Fin de la suspension : des milliers de jugements supplétifs d’acte de naissance vont enfin être délivrés
Le gouvernement tchadien a décidé de lever la suspension temporaire qui pesait sur l’émission des jugements supplétifs d’acte de naissance, selon une note circulaire signée par Dr Youssouf Tom, ministre de la Justice et Garde des Sceaux.
Cette mesure, qui vise à améliorer l’enregistrement des naissances, a été communiquée aux différents responsables judiciaires, tels que les chefs des cours d’appel, les présidents des tribunaux de grande instance et les procureurs de la République, entre autres. Elle a pour but de renforcer l’accès à l’identité juridique pour les citoyens tchadiens, qui peuvent ainsi faire enregistrer la naissance de leurs enfants plus facilement.
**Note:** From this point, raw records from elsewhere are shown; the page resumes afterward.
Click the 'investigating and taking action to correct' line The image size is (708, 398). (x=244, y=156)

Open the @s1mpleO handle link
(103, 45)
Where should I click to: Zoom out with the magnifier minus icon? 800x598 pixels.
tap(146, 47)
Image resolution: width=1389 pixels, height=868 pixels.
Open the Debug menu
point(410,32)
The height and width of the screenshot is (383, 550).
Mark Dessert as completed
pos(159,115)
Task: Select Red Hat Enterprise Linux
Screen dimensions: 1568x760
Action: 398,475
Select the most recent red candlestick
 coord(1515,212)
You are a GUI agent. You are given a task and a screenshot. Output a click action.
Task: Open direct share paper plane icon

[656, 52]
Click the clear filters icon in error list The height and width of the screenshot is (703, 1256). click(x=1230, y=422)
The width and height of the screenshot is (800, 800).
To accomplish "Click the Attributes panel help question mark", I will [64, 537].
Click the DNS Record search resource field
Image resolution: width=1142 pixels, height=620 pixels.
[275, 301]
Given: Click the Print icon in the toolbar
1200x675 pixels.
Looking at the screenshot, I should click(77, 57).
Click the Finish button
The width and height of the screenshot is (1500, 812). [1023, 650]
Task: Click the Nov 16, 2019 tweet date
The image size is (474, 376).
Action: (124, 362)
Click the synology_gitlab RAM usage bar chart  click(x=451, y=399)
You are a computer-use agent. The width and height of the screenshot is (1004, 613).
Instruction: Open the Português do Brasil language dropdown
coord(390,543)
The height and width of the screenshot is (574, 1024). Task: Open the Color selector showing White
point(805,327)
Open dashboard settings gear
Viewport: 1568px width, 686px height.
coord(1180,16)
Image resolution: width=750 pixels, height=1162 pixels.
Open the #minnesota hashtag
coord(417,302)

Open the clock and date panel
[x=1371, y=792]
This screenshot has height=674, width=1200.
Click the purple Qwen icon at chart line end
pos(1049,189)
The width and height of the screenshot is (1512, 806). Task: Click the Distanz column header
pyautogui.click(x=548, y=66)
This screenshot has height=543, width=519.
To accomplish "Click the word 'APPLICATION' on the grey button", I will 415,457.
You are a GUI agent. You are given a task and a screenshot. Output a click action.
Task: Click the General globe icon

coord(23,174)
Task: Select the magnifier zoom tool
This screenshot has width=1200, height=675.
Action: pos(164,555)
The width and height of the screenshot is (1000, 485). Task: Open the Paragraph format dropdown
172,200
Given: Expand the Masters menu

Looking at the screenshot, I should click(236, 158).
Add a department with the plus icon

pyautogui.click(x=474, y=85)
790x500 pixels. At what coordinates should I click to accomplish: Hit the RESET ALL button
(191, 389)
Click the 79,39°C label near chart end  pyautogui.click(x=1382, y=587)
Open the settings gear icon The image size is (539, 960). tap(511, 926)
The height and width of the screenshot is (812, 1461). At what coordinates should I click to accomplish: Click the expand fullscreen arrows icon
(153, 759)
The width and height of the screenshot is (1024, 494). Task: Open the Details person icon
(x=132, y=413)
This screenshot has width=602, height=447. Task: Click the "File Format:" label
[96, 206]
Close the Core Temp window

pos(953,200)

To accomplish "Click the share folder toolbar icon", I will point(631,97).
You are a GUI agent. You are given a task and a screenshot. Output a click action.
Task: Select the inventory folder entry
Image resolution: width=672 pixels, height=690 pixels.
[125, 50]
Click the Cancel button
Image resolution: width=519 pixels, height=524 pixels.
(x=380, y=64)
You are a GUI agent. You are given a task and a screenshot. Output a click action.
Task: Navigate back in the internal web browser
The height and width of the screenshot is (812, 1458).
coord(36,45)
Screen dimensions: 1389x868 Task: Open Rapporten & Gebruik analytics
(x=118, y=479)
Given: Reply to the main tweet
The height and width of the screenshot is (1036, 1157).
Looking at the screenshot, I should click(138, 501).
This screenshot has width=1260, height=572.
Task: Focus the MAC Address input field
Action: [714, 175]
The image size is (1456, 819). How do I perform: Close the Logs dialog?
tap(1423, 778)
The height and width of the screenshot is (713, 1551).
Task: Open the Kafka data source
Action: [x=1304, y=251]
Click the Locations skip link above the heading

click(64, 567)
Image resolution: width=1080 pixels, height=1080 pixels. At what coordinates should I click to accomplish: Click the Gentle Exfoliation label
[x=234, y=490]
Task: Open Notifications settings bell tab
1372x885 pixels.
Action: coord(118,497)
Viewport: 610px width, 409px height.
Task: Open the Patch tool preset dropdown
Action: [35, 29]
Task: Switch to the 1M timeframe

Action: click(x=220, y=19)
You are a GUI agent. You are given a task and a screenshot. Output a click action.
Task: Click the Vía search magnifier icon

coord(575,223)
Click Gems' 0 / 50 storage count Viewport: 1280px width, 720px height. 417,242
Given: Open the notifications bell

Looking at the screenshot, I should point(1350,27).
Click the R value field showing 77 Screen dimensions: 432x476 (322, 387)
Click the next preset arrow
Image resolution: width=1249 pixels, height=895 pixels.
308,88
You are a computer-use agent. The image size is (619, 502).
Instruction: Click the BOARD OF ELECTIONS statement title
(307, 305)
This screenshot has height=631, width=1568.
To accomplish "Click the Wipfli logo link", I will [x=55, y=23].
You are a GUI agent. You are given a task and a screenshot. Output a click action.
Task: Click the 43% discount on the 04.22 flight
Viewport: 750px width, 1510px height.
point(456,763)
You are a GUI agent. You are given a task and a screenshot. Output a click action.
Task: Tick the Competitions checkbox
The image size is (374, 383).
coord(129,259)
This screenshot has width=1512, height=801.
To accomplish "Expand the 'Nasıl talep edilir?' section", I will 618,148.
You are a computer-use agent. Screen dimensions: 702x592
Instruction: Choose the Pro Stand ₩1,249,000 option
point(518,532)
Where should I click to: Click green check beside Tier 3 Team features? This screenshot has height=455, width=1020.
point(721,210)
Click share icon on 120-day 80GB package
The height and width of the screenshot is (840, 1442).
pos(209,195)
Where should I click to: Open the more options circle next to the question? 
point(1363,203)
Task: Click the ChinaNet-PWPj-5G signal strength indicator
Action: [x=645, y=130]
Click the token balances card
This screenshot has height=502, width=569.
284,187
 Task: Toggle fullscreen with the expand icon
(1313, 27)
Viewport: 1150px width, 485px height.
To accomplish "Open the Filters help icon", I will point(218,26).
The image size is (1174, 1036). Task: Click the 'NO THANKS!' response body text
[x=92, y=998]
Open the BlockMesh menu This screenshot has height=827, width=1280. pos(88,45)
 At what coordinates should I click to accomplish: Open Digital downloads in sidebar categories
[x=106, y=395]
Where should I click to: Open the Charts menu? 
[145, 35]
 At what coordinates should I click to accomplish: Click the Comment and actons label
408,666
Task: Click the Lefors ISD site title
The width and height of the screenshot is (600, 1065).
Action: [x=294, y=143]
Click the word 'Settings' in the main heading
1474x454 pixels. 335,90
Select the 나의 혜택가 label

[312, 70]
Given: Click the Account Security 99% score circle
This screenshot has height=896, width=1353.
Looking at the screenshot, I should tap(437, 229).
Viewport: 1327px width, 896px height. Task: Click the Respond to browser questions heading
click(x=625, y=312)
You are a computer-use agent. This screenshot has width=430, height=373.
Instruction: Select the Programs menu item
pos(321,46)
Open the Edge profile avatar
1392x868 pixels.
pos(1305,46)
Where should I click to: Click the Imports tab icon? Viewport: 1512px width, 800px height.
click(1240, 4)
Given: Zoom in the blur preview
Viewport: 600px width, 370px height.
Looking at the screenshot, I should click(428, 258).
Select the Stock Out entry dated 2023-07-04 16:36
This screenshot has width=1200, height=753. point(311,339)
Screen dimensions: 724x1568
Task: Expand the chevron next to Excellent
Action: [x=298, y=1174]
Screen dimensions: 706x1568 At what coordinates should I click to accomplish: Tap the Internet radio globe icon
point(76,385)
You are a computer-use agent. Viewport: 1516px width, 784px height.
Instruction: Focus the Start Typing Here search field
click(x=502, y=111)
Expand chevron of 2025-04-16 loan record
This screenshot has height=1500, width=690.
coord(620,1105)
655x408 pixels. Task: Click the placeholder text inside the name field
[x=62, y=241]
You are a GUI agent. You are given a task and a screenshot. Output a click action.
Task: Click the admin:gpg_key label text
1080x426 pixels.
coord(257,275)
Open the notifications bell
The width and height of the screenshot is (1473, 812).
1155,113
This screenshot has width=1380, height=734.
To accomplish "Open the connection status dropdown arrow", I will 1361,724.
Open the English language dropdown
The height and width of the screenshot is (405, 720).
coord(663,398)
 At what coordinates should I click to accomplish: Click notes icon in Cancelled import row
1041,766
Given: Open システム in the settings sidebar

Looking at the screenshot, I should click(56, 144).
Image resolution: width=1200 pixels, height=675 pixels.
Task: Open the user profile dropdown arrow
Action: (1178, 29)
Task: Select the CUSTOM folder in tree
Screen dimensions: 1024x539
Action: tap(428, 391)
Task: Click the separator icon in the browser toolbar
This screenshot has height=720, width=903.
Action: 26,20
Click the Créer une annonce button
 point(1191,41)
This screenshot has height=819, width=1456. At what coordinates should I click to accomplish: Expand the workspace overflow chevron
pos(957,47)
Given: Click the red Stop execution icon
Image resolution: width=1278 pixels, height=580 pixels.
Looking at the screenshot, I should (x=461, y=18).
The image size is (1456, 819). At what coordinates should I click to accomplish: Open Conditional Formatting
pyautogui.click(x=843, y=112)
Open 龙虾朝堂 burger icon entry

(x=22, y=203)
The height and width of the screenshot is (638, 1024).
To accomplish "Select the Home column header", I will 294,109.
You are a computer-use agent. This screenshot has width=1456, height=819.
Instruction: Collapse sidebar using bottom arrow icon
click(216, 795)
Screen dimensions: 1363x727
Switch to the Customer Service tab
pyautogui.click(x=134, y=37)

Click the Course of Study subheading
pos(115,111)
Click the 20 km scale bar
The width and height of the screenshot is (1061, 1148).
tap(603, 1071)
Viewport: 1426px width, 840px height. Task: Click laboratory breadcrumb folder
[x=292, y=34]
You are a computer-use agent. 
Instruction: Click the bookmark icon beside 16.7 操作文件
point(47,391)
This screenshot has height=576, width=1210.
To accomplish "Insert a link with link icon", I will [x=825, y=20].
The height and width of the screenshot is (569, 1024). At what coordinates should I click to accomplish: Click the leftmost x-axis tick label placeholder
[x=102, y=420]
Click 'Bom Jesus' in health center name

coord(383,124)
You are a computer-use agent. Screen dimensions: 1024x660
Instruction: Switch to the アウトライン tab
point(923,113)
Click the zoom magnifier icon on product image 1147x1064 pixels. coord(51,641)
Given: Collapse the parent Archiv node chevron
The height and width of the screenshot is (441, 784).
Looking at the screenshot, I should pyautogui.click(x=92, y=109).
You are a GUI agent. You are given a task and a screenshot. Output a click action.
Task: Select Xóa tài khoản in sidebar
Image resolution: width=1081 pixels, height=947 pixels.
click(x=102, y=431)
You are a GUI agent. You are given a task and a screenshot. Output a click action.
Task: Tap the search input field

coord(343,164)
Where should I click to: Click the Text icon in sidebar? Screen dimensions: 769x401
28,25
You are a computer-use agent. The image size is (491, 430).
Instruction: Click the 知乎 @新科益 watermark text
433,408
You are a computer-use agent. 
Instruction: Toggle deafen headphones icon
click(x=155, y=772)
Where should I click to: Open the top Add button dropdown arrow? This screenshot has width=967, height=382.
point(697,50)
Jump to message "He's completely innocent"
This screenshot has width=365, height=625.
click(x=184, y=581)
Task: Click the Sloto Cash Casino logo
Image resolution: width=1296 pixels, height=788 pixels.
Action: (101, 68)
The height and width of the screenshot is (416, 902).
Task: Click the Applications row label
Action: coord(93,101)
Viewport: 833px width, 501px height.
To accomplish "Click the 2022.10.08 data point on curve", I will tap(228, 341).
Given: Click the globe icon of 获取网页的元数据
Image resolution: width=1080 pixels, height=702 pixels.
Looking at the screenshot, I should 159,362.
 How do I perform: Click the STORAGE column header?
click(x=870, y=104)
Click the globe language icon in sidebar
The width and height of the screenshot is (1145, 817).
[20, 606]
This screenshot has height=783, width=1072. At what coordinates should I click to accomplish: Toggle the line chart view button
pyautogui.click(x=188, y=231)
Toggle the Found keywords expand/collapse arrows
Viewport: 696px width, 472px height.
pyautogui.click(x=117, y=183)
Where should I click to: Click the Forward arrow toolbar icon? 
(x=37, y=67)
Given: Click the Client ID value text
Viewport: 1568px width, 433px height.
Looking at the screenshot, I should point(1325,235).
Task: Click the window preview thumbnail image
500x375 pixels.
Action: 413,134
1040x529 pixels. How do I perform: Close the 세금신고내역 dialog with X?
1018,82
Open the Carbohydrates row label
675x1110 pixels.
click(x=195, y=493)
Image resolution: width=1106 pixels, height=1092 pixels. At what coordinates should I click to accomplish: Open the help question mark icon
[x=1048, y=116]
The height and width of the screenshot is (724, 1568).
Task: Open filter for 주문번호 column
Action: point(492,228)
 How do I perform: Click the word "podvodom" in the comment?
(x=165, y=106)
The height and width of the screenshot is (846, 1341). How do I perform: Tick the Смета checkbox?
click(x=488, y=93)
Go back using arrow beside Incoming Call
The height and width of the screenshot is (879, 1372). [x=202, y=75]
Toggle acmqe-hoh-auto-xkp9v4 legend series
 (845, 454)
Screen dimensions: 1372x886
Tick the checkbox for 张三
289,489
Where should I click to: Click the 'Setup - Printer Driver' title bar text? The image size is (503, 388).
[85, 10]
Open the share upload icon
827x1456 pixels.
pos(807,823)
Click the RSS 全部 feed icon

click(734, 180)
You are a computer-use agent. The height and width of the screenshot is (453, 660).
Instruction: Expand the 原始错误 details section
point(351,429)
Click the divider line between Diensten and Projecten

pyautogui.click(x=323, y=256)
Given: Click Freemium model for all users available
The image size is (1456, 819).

La décision intervient dans le cadre de la mise en œuvre de l’arrêté n°102/PR/PM/2026 du 2 février 2026. Cet arrêté institue un moratoire sur le paiement des frais de greffe liés à l’établissement des jugements supplétifs, bénéficiant ainsi aux enfants âgés de 4 mois à 17 ans, et ce jusqu’en 2030. En rendant ces services gratuits, le gouvernement tchadien espère encourager davantage de familles à enregistrer la naissance de leurs enfants, un processus essentiel pour assurer leur identité légale.
Cette initiative s’inscrit également dans l’Objectif de Développement Durable 16, qui vise à garantir une identité juridique pour tous grâce à l’enregistrement systématique des naissances. La politique adoptée par le gouvernement répond ainsi à une problématique majeure dans le pays, où de nombreux enfants ne disposent pas d’un acte de naissance, ce qui peut avoir des conséquences sur leur accès aux services sociaux et à leurs droits civils.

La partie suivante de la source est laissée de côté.